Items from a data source
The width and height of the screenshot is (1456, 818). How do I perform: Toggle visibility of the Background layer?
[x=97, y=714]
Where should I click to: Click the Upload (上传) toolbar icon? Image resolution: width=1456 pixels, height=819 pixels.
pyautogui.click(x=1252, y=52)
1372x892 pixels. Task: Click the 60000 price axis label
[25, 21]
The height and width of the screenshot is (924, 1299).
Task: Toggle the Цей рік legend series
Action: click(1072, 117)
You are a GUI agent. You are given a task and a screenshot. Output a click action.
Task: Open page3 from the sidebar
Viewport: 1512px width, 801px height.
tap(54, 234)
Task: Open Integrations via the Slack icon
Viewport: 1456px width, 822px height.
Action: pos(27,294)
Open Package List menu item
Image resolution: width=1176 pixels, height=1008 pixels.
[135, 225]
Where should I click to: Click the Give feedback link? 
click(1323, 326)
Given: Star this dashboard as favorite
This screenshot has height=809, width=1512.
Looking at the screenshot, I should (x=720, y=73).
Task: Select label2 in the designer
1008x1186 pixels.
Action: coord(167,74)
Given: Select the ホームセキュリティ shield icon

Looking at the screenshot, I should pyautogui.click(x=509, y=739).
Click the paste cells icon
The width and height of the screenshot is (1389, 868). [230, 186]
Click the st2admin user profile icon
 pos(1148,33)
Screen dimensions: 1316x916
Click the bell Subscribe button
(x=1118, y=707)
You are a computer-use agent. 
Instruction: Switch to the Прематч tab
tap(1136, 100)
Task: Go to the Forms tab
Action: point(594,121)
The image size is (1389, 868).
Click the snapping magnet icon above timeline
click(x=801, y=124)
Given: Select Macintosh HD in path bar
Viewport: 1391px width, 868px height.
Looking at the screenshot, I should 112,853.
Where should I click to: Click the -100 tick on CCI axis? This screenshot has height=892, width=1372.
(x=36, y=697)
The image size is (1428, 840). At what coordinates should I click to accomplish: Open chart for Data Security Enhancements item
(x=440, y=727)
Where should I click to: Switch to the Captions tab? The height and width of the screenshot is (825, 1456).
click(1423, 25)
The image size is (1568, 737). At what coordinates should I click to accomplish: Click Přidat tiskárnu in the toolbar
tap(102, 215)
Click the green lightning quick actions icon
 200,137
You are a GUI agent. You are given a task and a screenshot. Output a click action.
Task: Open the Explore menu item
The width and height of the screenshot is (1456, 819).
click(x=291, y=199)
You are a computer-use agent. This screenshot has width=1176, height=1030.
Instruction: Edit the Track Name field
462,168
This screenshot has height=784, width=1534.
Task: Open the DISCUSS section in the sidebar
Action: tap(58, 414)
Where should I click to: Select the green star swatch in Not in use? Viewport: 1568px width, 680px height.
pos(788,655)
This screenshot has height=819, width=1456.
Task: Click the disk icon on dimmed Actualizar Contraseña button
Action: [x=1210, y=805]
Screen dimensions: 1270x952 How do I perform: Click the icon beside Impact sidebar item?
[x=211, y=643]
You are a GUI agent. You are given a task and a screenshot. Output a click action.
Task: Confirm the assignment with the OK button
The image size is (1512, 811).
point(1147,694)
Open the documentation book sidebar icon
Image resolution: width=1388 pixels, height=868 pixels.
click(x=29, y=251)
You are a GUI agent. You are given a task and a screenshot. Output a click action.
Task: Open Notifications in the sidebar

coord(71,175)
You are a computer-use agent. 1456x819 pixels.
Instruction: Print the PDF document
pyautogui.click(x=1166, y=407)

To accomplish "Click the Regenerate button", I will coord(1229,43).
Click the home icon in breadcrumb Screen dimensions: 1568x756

-- Problem description --
Each line of the records should be transcribed without change.

-- Your solution --
The width and height of the screenshot is (1456, 818). How do I perform: Toggle visibility of the Background layer?
[x=97, y=714]
Where should I click to: Click the Upload (上传) toolbar icon? Image resolution: width=1456 pixels, height=819 pixels.
pyautogui.click(x=1252, y=52)
1372x892 pixels. Task: Click the 60000 price axis label
[25, 21]
The height and width of the screenshot is (924, 1299).
Task: Toggle the Цей рік legend series
Action: click(1072, 117)
You are a GUI agent. You are given a task and a screenshot. Output a click action.
Task: Open page3 from the sidebar
Viewport: 1512px width, 801px height.
tap(54, 234)
Task: Open Integrations via the Slack icon
Viewport: 1456px width, 822px height.
Action: pos(27,294)
Open Package List menu item
Image resolution: width=1176 pixels, height=1008 pixels.
[135, 225]
Where should I click to: Click the Give feedback link? 
click(1323, 326)
Given: Star this dashboard as favorite
This screenshot has height=809, width=1512.
Looking at the screenshot, I should (x=720, y=73).
Task: Select label2 in the designer
1008x1186 pixels.
Action: coord(167,74)
Given: Select the ホームセキュリティ shield icon

Looking at the screenshot, I should pyautogui.click(x=509, y=739).
Click the paste cells icon
The width and height of the screenshot is (1389, 868). [230, 186]
Click the st2admin user profile icon
 pos(1148,33)
Screen dimensions: 1316x916
Click the bell Subscribe button
(x=1118, y=707)
You are a computer-use agent. 
Instruction: Switch to the Прематч tab
tap(1136, 100)
Task: Go to the Forms tab
Action: point(594,121)
The image size is (1389, 868).
Click the snapping magnet icon above timeline
click(x=801, y=124)
Given: Select Macintosh HD in path bar
Viewport: 1391px width, 868px height.
Looking at the screenshot, I should 112,853.
Where should I click to: Click the -100 tick on CCI axis? This screenshot has height=892, width=1372.
(x=36, y=697)
The image size is (1428, 840). At what coordinates should I click to accomplish: Open chart for Data Security Enhancements item
(x=440, y=727)
Where should I click to: Switch to the Captions tab? The height and width of the screenshot is (825, 1456).
click(1423, 25)
The image size is (1568, 737). At what coordinates should I click to accomplish: Click Přidat tiskárnu in the toolbar
tap(102, 215)
Click the green lightning quick actions icon
 200,137
You are a GUI agent. You are given a task and a screenshot. Output a click action.
Task: Open the Explore menu item
The width and height of the screenshot is (1456, 819).
click(x=291, y=199)
You are a computer-use agent. This screenshot has width=1176, height=1030.
Instruction: Edit the Track Name field
462,168
This screenshot has height=784, width=1534.
Task: Open the DISCUSS section in the sidebar
Action: tap(58, 414)
Where should I click to: Select the green star swatch in Not in use? Viewport: 1568px width, 680px height.
pos(788,655)
This screenshot has height=819, width=1456.
Task: Click the disk icon on dimmed Actualizar Contraseña button
Action: [x=1210, y=805]
Screen dimensions: 1270x952 How do I perform: Click the icon beside Impact sidebar item?
[x=211, y=643]
You are a GUI agent. You are given a task and a screenshot. Output a click action.
Task: Confirm the assignment with the OK button
The image size is (1512, 811).
point(1147,694)
Open the documentation book sidebar icon
Image resolution: width=1388 pixels, height=868 pixels.
click(x=29, y=251)
You are a GUI agent. You are given a task and a screenshot. Output a click action.
Task: Open Notifications in the sidebar

coord(71,175)
You are a computer-use agent. 1456x819 pixels.
Instruction: Print the PDF document
pyautogui.click(x=1166, y=407)

To accomplish "Click the Regenerate button", I will coord(1229,43).
Click the home icon in breadcrumb Screen dimensions: 1568x756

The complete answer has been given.